I wanted to stand up and scream at the detectives. Scream so loud I melted the skin right off their smug faces, so hard I’d blast Shannon right off of this miserable earth, so long I might be able to bring Joey back so that he would have to face what he’d done.

“We’ve learned that there may have been some kind of altercation between you and Joey before the accident. The individual we spoke with thinks something may have happened on top of the cliff that caused Joey to fall to his death.” Detective Meyer stared at me, waiting for any reaction. “Something between the two of you.”

“Did this person tell you anything about that supposed altercation?” Mr. Fontane asked.

Detective Meyer clasped his hands. “We’d like to hear Maggie’s side of this story.”

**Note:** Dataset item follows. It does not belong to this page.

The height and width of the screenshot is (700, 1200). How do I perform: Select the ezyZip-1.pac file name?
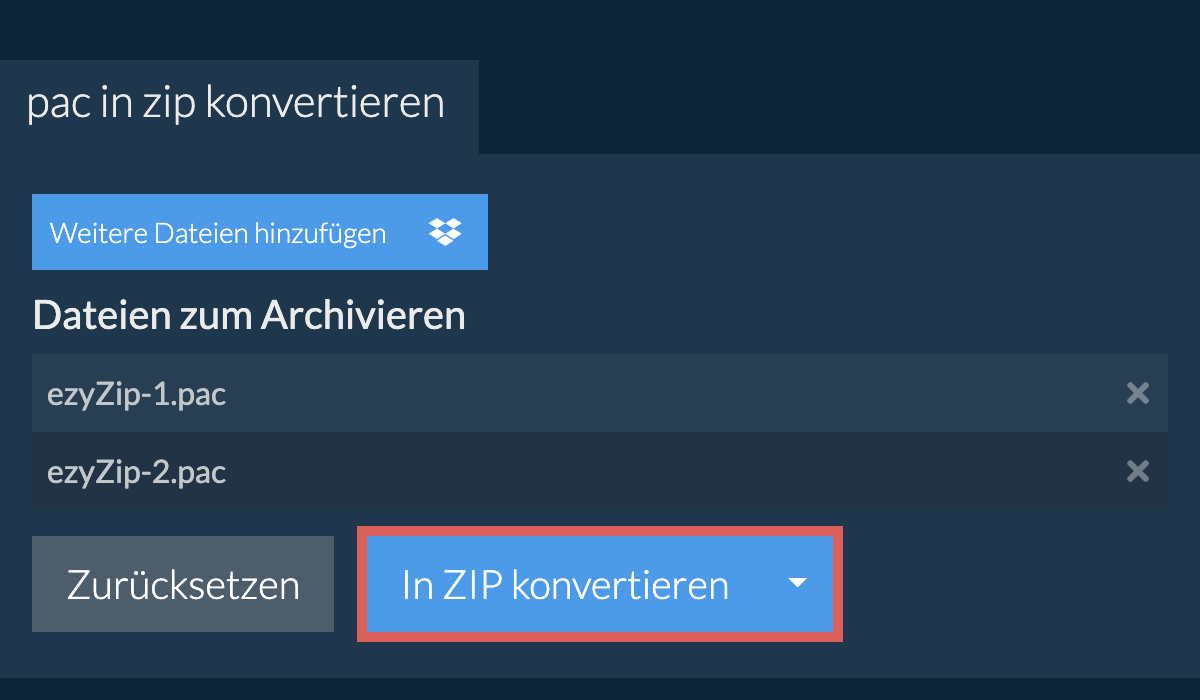click(137, 394)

I looked at Mr. Fontane, wondering if it was time for me to speak. He stared down at the papers in front of him. “I’ve advised Maggie not to say anything today. I think it’s best to have her therapist’s approval before we proceed.”

Detective Wallace cleared his throat. “We’d really love to settle this matter.”

“So would we,” Mr. Fontane replied. “But not at any risk to Maggie’s well-being. She has been struggling to deal with the events that occurred on Memorial Day weekend, and Dr. Guest has advised her parents and me that we should not push her for answers.”

That part made me feel the most guilty. I hadn’t told anyone about the memories that had flooded me on the Fourth of July. As backward as it seemed, Adam was the only person I wanted to talk to about the cliff top. Since he’d been up there with me after everything happened, I felt like he would understand. But I couldn’t get past my anger. All I could think was that he’d known everything and kept it from me, and I didn’t know if I could ever face him again. So I’d held on to Joey’s last moments for an entire week, keeping the secret my own, wondering how, and when, and if I would ever share it with anyone else.

The air-conditioning kicked on with a
whir
, covering my arms in goose bumps.

“You were about to close the investigation?” my father asked. “Does that mean you have the results from the autopsy?”

Detective Meyer nodded his head. “We do.”

“And if you were going to close the investigation, that means that you didn’t find anything to indicate foul play.” Mr. Fontane looked from one detective to the other.